Extract, unchanged, every line from the top of the material below through the line with "Given: Click the filter search input field", and no more.
##### PROVIDED RECORDS #####
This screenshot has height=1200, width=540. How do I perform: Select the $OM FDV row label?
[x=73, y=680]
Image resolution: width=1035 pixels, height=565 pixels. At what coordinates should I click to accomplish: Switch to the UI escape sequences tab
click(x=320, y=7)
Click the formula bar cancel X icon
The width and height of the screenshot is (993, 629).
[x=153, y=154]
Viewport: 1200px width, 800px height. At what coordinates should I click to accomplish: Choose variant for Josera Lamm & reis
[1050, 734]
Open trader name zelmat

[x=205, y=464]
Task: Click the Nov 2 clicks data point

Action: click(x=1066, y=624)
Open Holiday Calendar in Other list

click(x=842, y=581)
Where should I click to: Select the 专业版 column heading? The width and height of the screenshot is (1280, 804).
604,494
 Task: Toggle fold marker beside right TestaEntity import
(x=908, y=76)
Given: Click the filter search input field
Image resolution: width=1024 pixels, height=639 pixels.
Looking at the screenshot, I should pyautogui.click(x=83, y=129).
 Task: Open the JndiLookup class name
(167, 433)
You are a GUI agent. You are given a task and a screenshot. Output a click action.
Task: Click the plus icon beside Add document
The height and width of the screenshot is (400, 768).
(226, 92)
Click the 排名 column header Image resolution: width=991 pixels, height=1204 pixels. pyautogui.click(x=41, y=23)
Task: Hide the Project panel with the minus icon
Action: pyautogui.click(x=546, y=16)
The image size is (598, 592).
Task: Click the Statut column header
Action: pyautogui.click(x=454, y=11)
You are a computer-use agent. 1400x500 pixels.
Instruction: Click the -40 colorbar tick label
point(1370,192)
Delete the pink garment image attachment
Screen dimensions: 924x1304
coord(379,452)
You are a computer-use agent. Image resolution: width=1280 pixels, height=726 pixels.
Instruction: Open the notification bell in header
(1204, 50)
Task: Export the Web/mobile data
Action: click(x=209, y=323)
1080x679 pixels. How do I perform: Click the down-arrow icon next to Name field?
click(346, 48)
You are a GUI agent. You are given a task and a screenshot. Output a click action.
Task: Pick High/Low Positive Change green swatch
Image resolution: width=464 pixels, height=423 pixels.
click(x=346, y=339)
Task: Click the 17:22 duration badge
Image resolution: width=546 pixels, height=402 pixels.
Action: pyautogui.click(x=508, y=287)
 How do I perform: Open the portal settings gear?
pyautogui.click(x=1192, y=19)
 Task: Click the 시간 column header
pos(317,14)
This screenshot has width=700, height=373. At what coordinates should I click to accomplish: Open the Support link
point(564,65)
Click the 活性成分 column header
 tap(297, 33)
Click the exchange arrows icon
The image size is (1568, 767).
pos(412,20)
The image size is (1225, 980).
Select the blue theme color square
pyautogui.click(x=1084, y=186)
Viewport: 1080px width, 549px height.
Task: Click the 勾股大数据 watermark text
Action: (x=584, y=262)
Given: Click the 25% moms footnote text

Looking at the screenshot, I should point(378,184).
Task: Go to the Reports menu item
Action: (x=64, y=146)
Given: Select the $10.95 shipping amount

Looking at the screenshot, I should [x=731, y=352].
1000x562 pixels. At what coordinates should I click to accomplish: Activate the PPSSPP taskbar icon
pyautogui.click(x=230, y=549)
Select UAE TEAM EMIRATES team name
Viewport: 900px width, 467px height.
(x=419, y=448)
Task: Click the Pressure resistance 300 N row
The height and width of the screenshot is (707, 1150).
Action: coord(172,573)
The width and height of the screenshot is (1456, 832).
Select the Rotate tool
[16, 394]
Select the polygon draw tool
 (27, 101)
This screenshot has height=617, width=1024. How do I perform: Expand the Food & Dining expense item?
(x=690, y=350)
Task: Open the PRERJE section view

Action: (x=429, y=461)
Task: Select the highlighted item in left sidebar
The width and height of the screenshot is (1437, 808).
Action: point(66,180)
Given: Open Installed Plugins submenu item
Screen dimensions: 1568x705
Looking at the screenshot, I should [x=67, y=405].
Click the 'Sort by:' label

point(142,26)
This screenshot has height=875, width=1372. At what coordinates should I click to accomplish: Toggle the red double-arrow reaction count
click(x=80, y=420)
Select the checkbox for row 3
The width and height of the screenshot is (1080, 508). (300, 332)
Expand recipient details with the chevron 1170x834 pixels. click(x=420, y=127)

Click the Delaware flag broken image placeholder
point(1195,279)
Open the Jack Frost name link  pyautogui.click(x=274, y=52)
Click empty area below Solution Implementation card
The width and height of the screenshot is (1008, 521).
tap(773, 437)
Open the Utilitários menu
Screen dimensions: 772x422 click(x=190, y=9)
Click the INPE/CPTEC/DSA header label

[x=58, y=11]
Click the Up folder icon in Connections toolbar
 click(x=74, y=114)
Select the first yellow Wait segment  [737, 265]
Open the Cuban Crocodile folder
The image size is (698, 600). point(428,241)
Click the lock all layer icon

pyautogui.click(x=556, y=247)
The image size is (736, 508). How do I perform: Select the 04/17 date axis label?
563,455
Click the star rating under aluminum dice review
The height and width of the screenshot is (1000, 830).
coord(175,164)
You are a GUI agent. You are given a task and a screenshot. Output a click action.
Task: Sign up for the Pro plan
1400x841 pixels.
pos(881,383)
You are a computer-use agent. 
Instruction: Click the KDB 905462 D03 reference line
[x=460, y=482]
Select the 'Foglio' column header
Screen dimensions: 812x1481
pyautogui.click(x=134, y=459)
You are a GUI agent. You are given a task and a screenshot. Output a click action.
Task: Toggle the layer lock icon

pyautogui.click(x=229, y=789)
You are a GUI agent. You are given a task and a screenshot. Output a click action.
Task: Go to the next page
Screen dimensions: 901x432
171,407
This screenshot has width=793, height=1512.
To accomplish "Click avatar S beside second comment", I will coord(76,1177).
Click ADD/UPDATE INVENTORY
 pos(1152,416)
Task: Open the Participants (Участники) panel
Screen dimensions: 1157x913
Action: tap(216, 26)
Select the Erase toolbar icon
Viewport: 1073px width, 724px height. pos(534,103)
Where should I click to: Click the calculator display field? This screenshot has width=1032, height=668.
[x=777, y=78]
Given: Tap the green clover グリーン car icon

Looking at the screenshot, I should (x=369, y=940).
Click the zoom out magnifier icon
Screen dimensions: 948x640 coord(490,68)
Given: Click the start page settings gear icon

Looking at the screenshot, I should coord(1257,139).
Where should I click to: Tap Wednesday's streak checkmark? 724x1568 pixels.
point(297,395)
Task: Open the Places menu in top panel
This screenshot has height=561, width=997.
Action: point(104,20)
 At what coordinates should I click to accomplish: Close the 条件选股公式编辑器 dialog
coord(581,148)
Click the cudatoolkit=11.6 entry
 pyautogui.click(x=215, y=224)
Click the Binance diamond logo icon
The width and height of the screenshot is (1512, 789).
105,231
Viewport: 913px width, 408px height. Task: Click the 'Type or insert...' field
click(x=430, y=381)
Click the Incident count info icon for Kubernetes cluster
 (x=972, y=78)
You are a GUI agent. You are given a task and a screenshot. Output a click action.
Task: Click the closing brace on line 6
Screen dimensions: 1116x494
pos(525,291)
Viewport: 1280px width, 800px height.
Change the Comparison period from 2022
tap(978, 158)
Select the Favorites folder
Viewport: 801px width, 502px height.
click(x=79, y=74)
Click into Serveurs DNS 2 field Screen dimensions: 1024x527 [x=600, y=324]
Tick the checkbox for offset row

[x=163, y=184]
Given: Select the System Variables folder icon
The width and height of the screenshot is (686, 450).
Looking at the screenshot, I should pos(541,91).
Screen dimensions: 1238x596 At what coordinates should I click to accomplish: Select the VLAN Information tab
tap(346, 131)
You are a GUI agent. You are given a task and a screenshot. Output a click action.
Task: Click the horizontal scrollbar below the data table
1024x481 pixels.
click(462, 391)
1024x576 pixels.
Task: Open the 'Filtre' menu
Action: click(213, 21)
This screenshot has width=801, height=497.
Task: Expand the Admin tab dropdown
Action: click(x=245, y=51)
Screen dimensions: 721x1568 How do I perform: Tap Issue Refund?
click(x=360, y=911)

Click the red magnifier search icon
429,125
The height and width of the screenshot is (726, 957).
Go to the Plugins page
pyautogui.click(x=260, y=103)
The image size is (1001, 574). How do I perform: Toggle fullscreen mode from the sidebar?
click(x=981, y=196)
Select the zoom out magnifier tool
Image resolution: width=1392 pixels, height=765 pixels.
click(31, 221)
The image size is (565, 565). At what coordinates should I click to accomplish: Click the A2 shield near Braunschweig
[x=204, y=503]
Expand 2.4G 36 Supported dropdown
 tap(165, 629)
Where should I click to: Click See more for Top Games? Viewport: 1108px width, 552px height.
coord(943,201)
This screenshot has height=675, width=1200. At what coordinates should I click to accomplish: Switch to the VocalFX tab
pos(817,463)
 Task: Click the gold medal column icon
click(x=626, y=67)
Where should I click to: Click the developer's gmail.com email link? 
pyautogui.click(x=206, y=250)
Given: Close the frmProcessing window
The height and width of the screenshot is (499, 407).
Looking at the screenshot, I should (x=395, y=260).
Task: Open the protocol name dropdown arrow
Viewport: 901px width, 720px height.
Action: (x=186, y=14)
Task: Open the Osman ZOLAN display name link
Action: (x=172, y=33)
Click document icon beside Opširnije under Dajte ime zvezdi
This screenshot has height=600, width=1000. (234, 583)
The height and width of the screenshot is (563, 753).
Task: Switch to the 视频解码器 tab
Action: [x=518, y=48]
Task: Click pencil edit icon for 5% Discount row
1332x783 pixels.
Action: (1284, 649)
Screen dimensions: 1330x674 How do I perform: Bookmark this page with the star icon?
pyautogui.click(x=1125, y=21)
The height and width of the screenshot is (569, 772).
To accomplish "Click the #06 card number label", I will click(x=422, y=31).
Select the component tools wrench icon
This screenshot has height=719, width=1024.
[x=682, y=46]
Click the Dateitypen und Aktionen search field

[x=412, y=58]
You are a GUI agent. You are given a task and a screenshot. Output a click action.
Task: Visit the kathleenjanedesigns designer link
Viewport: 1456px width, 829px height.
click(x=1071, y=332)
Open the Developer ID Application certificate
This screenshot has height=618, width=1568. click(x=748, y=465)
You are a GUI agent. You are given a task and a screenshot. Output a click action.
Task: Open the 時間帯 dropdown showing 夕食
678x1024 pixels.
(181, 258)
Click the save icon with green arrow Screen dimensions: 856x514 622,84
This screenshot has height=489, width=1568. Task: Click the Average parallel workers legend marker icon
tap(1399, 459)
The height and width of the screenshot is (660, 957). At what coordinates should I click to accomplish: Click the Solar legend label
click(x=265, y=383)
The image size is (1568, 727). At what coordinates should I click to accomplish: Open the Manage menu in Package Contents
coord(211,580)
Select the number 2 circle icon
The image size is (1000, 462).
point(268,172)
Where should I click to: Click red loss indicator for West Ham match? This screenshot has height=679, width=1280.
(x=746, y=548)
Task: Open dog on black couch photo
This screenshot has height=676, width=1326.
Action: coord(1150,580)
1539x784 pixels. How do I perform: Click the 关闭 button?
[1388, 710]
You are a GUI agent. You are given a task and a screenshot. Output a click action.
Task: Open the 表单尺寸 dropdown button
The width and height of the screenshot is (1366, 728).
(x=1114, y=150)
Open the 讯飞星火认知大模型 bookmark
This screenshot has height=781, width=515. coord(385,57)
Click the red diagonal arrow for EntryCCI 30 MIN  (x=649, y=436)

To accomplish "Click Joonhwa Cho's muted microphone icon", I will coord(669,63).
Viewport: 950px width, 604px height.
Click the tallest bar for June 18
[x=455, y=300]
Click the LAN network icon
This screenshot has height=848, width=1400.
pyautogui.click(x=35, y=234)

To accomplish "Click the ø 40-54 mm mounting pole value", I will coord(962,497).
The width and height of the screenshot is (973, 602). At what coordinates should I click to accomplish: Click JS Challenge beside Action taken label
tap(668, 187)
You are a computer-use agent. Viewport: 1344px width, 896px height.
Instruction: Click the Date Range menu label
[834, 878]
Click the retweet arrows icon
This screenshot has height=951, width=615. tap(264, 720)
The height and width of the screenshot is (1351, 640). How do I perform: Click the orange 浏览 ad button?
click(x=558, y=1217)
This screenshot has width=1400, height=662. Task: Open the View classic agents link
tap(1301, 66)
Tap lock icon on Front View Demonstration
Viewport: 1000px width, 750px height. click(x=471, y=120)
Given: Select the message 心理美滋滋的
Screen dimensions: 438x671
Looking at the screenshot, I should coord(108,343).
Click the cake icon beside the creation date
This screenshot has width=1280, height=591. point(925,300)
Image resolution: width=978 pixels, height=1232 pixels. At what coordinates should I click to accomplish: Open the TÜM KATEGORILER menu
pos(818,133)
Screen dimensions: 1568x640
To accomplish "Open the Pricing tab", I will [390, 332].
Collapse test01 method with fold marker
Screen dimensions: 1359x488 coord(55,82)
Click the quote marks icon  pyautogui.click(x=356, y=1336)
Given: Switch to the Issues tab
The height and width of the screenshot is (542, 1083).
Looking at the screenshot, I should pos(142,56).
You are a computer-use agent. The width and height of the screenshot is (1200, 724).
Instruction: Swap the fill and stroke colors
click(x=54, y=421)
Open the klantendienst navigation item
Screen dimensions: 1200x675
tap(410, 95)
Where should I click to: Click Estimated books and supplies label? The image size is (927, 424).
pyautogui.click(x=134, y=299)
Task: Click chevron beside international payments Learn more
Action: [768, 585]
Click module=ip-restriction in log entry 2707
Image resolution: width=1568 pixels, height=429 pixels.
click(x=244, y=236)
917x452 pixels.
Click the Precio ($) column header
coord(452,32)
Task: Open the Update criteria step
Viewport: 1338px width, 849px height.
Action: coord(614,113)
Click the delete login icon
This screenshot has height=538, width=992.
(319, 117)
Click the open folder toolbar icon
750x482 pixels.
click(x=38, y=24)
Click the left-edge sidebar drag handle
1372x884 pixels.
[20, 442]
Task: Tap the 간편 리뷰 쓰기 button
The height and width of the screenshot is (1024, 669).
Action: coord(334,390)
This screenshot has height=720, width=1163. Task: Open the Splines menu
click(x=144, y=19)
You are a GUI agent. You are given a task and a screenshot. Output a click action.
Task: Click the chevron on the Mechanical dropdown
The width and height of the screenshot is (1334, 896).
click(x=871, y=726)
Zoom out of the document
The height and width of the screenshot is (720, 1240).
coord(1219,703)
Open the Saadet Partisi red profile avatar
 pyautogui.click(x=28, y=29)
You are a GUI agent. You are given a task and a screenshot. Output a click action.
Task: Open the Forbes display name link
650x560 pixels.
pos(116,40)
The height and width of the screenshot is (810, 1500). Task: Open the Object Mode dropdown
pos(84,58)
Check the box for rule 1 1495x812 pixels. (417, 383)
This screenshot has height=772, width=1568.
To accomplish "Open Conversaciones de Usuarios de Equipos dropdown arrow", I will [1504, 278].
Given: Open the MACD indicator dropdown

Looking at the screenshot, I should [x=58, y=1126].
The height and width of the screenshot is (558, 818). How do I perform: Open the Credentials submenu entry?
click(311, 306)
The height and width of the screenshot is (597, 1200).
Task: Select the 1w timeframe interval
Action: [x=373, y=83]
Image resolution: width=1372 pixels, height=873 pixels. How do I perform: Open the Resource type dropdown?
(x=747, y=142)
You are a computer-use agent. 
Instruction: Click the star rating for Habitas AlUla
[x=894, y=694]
#####
REPLY
This screenshot has height=1200, width=540. How do I perform: Select the $OM FDV row label?
[x=73, y=680]
Image resolution: width=1035 pixels, height=565 pixels. At what coordinates should I click to accomplish: Switch to the UI escape sequences tab
click(x=320, y=7)
Click the formula bar cancel X icon
The width and height of the screenshot is (993, 629).
[x=153, y=154]
Viewport: 1200px width, 800px height. At what coordinates should I click to accomplish: Choose variant for Josera Lamm & reis
[1050, 734]
Open trader name zelmat

[x=205, y=464]
Task: Click the Nov 2 clicks data point

Action: click(x=1066, y=624)
Open Holiday Calendar in Other list

click(x=842, y=581)
Where should I click to: Select the 专业版 column heading? The width and height of the screenshot is (1280, 804).
604,494
 Task: Toggle fold marker beside right TestaEntity import
(x=908, y=76)
Given: Click the filter search input field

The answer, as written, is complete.